━━━ SOURCE DOCUMENT ━━━
Why My Life as a Cancer Survivor Feels Like a Ticking Time Bomb
Sometimes I feel like a ticking time bomb. I know I shouldn’t, but sometimes — late at night, when I can’t sleep — I do.
I know it’s better to think positively, and I’m pretty good at being my own personal cheerleader. But two years and counting since my breast cancer diagnosis and surgery, and 18 months after post-chemotherapy, I can’t help but think. I can’t help but overthink.
I’ve taken all the precautions. I’ve become more conscientious about my diet and exercise. I take Arimidex every morning to keep the estrogen level that originally fueled my cancer at bay. I take lots of vitamins. But still, that’s no guarantee.
I go for checkups when I’m supposed to, every three months to the oncologist and every six months to the breast surgeon. I go to support group meetings to bolster myself. I try to get enough sleep, despite the occasional night spent wide-eyed with dread.
I don’t have any symptoms, but I didn’t have symptoms when I was first diagnosed. I couldn’t feel the lump — smaller than a dime — even after it was pointed out to me. It turned out I had not one, but two types of breast cancer (DCIS — ductal carcinoma in situ — and invasive carcinoma). When my surgeon very prudently removed the entire mass during the biopsy, the margins still weren’t clear. Then I had a mastectomy with a chemo chaser for three horrific months, just to be sure they got it all. (P.S. They did.)
For the most part, I feel confident. I’m a one-woman breast cancer survivor pep squad for others, as well as for myself. I proudly flash the cherry-blossom tattoo I got more than a year after my surgery to mask my pancake-flat left side and cover my mastectomy scar when reconstructive surgery failed.
━━━
--- TASK LIST ---
**a)** Answer from the cancer survivor essay:
(i) How often does the writer go to the oncologist for checkups?
(ii) What medication does the writer take every morning?
(iii) What kind of tattoo did the writer get?
**b)** Transcribe the cancer survivor essay between "I know it’s" and "wide-eyed with dread.", inclusive.
The material has no connection to the cancer survivor essay.
━━━ DATASET ENTRIES ━━━
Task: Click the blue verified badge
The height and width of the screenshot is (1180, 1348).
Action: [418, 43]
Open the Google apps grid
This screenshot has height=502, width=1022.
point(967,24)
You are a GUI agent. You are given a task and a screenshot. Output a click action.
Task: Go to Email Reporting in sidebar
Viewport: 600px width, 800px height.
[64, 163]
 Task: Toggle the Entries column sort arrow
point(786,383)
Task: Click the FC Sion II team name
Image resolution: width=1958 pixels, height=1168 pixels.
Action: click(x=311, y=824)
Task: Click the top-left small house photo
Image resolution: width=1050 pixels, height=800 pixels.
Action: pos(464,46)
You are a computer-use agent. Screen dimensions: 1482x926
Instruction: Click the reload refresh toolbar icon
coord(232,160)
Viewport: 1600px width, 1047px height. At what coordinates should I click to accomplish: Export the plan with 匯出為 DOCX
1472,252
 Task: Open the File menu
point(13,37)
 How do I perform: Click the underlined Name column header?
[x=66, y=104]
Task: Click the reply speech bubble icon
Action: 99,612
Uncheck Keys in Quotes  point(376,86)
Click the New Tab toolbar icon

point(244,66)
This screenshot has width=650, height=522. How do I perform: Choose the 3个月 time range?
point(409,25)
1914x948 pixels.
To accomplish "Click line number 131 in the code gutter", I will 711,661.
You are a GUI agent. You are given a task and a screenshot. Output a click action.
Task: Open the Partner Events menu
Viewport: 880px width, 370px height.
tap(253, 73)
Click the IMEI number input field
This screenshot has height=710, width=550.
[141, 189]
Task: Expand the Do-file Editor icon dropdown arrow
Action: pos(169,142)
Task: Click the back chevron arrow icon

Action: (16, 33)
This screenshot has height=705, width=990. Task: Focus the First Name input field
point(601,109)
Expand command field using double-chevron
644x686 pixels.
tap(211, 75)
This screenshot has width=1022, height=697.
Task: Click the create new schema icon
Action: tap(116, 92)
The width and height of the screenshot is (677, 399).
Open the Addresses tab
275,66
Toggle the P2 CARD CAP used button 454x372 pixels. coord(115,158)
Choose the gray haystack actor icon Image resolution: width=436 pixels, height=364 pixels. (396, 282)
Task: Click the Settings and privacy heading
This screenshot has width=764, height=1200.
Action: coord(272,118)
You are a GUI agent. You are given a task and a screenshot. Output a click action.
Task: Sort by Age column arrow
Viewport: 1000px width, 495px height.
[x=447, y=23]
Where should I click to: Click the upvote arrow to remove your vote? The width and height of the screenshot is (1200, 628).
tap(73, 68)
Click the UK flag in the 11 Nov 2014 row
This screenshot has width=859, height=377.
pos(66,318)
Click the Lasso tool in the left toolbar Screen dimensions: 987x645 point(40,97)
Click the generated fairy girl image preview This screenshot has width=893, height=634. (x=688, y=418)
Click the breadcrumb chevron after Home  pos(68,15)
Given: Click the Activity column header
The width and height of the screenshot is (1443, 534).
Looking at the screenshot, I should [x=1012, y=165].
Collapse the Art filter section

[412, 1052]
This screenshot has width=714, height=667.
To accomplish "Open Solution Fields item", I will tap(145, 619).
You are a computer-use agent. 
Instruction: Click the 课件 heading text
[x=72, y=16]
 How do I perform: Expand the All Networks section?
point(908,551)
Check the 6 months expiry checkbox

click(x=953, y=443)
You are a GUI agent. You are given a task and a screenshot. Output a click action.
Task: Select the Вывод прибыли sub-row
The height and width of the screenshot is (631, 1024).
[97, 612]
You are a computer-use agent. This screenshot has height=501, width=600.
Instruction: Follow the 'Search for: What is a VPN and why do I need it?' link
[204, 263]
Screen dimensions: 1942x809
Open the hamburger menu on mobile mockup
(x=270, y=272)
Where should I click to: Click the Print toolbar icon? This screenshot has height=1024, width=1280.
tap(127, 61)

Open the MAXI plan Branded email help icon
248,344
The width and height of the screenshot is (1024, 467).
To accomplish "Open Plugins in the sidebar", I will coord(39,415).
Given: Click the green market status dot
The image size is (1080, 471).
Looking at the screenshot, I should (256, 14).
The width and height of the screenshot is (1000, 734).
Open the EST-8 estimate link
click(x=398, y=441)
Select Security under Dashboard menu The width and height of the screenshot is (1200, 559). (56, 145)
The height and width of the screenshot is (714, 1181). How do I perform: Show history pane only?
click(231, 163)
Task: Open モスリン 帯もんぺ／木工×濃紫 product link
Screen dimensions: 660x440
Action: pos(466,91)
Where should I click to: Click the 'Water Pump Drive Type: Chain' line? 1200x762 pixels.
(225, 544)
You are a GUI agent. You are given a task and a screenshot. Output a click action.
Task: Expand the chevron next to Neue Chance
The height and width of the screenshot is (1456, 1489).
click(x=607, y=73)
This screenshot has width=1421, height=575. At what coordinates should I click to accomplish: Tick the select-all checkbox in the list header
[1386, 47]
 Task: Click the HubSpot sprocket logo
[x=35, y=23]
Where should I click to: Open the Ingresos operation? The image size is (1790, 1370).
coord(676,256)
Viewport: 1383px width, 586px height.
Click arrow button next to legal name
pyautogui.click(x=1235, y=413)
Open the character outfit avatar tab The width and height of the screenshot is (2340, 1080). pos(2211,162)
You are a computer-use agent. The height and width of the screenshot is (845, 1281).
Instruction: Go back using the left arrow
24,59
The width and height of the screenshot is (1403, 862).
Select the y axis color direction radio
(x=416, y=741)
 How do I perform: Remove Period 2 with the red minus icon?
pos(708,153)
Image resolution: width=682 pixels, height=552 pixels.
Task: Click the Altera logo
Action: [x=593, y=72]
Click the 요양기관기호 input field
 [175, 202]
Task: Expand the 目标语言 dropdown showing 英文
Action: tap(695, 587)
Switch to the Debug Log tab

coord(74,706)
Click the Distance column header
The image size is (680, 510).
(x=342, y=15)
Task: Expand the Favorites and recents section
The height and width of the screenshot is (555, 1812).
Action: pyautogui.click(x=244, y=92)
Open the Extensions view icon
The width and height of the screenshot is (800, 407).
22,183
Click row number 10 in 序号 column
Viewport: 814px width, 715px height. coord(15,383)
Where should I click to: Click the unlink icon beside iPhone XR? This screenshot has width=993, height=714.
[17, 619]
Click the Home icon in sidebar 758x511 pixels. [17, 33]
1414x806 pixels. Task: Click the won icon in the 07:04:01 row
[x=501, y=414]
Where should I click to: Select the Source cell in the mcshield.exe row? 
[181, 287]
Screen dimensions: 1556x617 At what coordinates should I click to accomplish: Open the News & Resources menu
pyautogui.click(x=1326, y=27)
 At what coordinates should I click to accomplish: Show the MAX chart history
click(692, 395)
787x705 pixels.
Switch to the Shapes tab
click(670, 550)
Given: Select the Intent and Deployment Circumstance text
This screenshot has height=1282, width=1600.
━━━
--- SOLUTION LIST ---
**a)**
(i) Every three months.
(ii) Arimidex.
(iii) A cherry-blossom tattoo.

**b)**
I know it’s better to think positively, and I’m pretty good at being my own personal cheerleader. But two years and counting since my breast cancer diagnosis and surgery, and 18 months after post-chemotherapy, I can’t help but think. I can’t help but overthink.
I’ve taken all the precautions. I’ve become more conscientious about my diet and exercise. I take Arimidex every morning to keep the estrogen level that originally fueled my cancer at bay. I take lots of vitamins. But still, that’s no guarantee.
I go for checkups when I’m supposed to, every three months to the oncologist and every six months to the breast surgeon. I go to support group meetings to bolster myself. I try to get enough sleep, despite the occasional night spent wide-eyed with dread.